Improve Your Small Business Cash Flow with These 10 Tips

One of the biggest challenges for many small business owners, particularly in the initial and growth stage, is ensuring that they maintain sufficient cash flow.  Many businesses with great potential have suffered an untimely demise due to their inability to pay their suppliers, employees and revenue agencies.   In many cases, this can be prevented through a better understanding of your small business’ cash flow requirements and making sure that you implement relevant processes that can handle cash flow issues as they arise.



What is the difference between cash flow and profitability?

Cash flow is the amount of cash (balance in your business bank accounts + cash on hand) that a business generates, while profit is amount by which sales exceeds your expenses. Business owners often refer to cash flow and profitability interchangeably. While there is certainly a strong correlation between the two there are numerous reasons why a business might be profitable but have a negative cash flow and vice versa.  In fact, it is quite common for large publicly listed companies to be profitable but have significant cash flow deficits.     

There are many reasons why net profit is different from your cash flow, some examples of which are below:

  • Customers who have time to pay after being invoiced i.e. accounts receivable. These sales are shown on your profit and loss statement (P&L) as income, but you have not yet received the cash for them.

  • Purchases of machinery, computers and other physical items that are reflected as assets on the balance sheet. This means that, except for depreciation, they do not appear as expenses on the P&L and therefore do not reduce profit. They do however cost money to purchase and therefore reduce your available cash.

  • You might have various bills from suppliers that you only pay a couple of months after the bill date. Similar to accounts receivable, the bill is reflected as an expense based on the date on the bill which reduces your profit. However, cash flow is only impacted when you pay the bill.

  • Business loans will increase your cash flow but will have no impact on profit.

What steps can you take to improve your cash flow?

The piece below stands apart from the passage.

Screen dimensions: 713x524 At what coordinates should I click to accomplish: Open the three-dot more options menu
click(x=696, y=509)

1.       Keep your Accounting Up to Date:

If you have a business where monitoring your cash flow is important, it is essential that a) you have a good accounting system and b) you keep it as current as possible. Any good accounting software will be able to provide you with your cash flow position but this is only as good as the data that goes into it.  The goods news is that it isn’t that difficult to have a good accounting system. Many small business owners in the early stages might be able to take care of their own accounting and there are an unprecedented number of cloud based accounting software and add-ons that greatly simplify the process. Alternatively, there are a plethora of firms that will handle the whole process for you at a reasonable cost depending on the complexity of your business and volume of transactions.

2.       Manage your Accounts Receivable:

One of the most important ways to improve cash flow is to ensure that you manage how long you give your customers to pay and that you ensure that they pay on time. Customers, many of whom are experiencing their own cash flow issues, will try and defer payment for as long as they can.  It is important to clarify your payment terms and follow up with late invoices as regularly as possible.  Also, keeping invoice payments up to date in your accounting system will allow you to generate an accounts receivable listing that makes following up with customers easier. Many accounting software, such as Quickbooks Online, allow you to generate and send statements to your customers.

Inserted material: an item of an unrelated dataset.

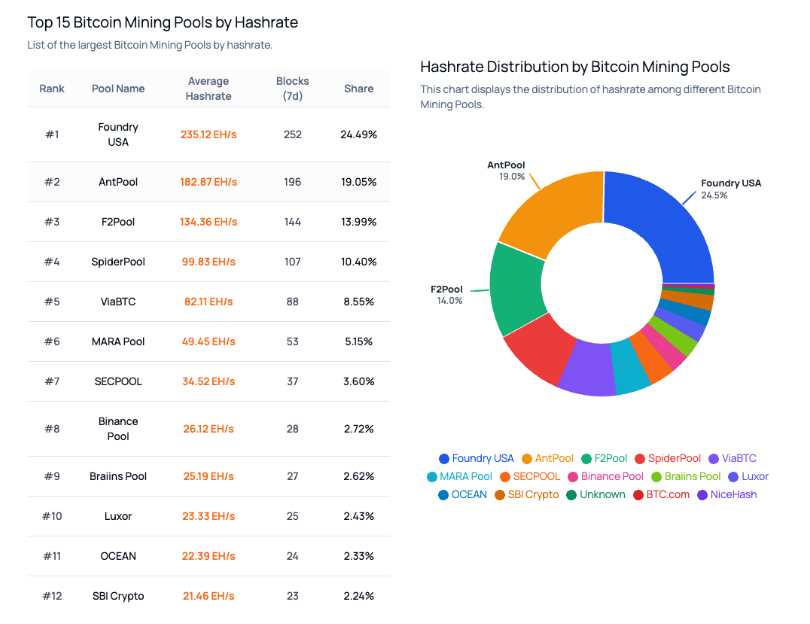810x624 pixels.
Task: Click the Luxor legend entry
Action: [749, 477]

3.       Offer Discounts and Expand Payment Options:

Incentives for early payment can be a powerful way to reduce the collection time for your accounts receivable.  Similarly, allowing customers different payment options including e-transfers and credit cards makes it more likely that they will pay on time.  The good news is that there are numerous payment processors that allow small businesses to accept direct and credit card payments.   Keep in mind that there are fees associated with all of these options so it is a good idea to research the different options for small business payments from customers.

4.       Manage Inventory:

While it is important for businesses to be able to meet their customer demands quickly, there is a cost to having too much inventory on hand.  In addition to it restricting cash flow, there are storage and maintenance costs as well as the possibility that it may lose value as new models replace old ones.  It is important that you regularly assess your inventory on hand with a view to optimizing it.  There are software to help you with that decision and if your inventory is complex, it may be worth investing in a system that allows you to scan and track your inventory in real time.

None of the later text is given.